* _Brief_
Rewrite all of the rows below, changing every "screenshot" to "image" and leaving everything else the same. Omit the pictures from your answer.

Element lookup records
_____

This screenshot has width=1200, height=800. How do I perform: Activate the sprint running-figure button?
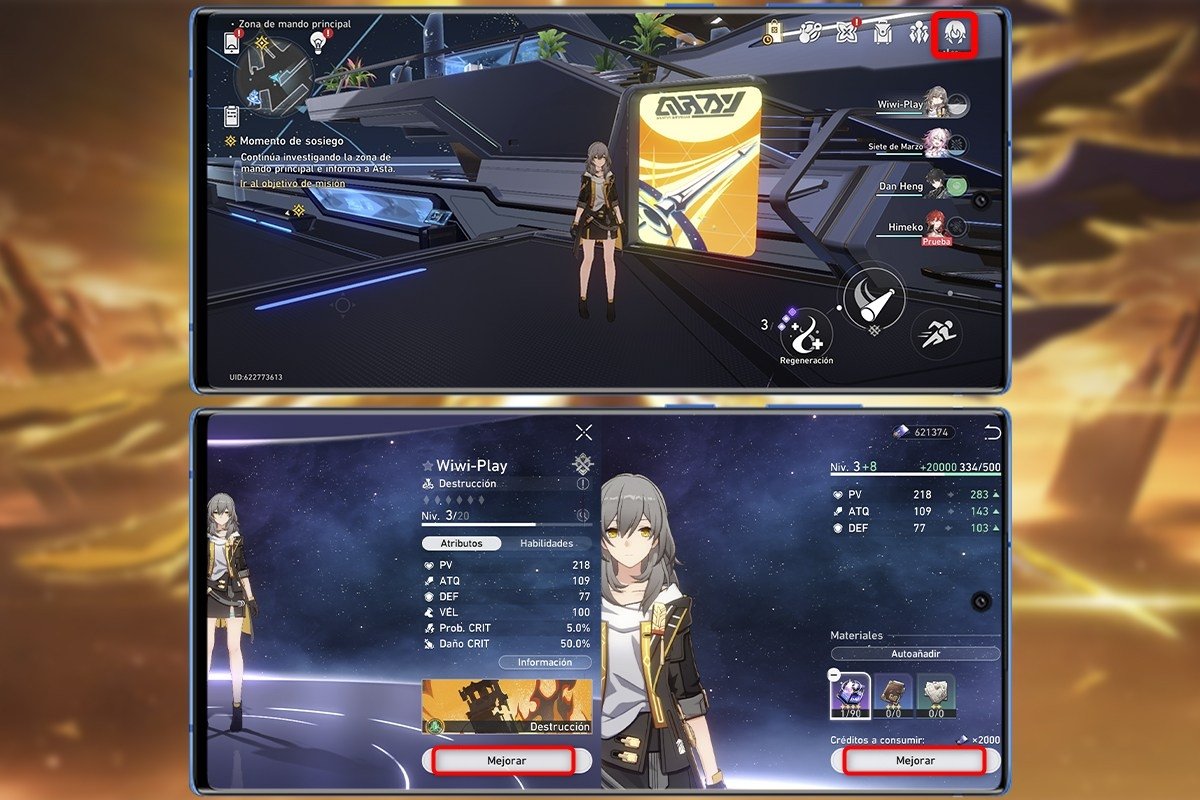point(936,331)
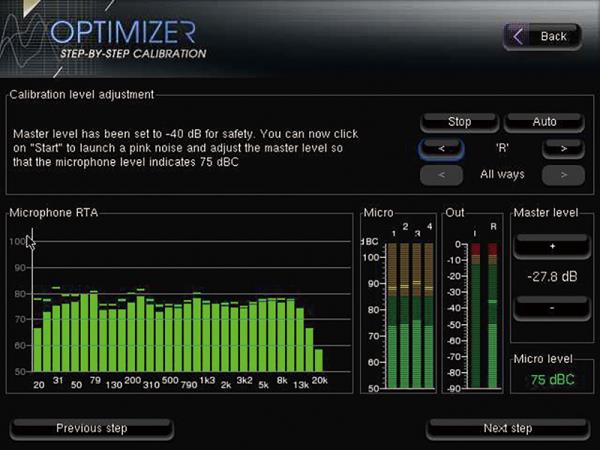Screen dimensions: 600x450
Task: Stop the pink noise
Action: tap(459, 122)
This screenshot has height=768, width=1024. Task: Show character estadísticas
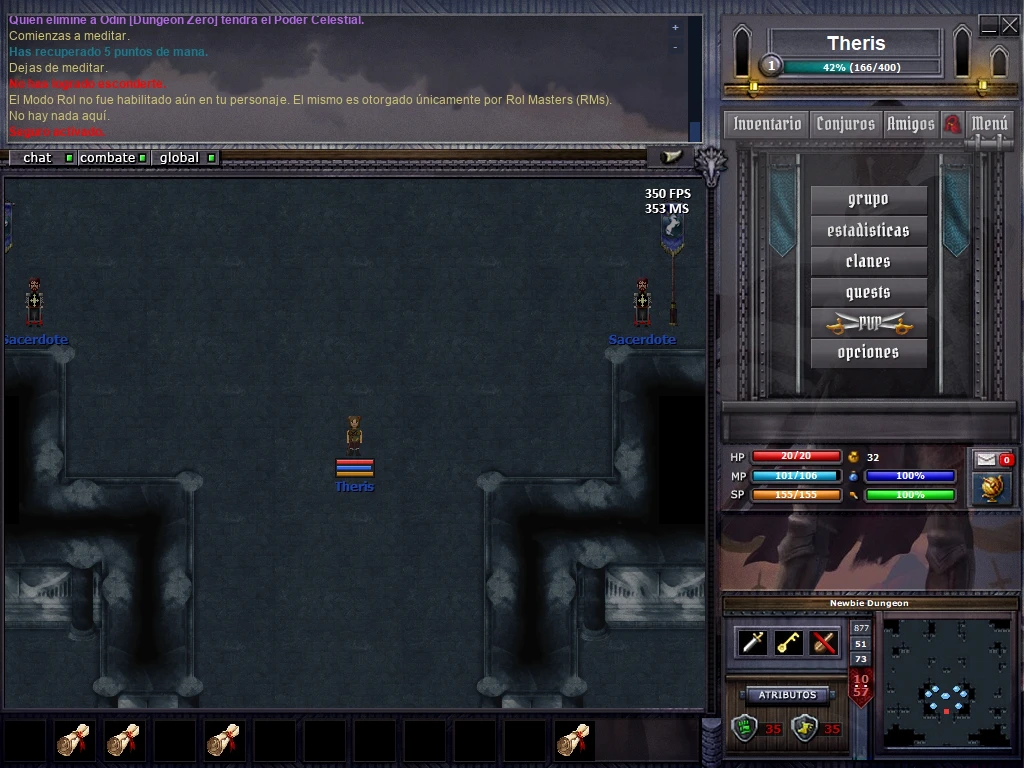[x=868, y=230]
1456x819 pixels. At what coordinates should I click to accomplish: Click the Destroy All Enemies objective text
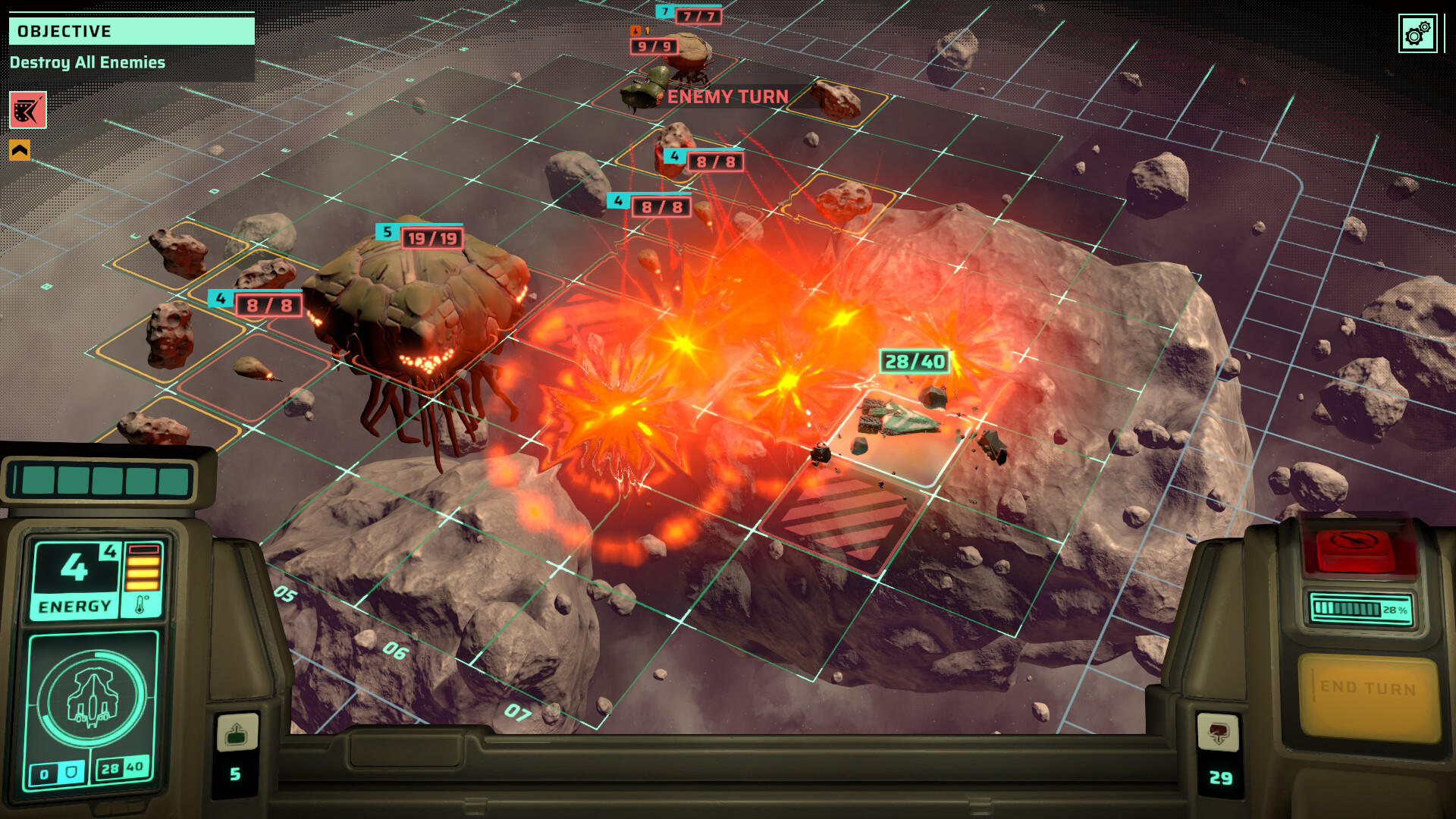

_____

* _The response_
This image has width=1200, height=800. How do I perform: Activate the sprint running-figure button?
point(936,331)
Screen dimensions: 600x450
Task: Stop the pink noise
Action: tap(459, 122)
This image has height=768, width=1024. Task: Show character estadísticas
[x=868, y=230]
1456x819 pixels. At what coordinates should I click to accomplish: Click the Destroy All Enemies objective text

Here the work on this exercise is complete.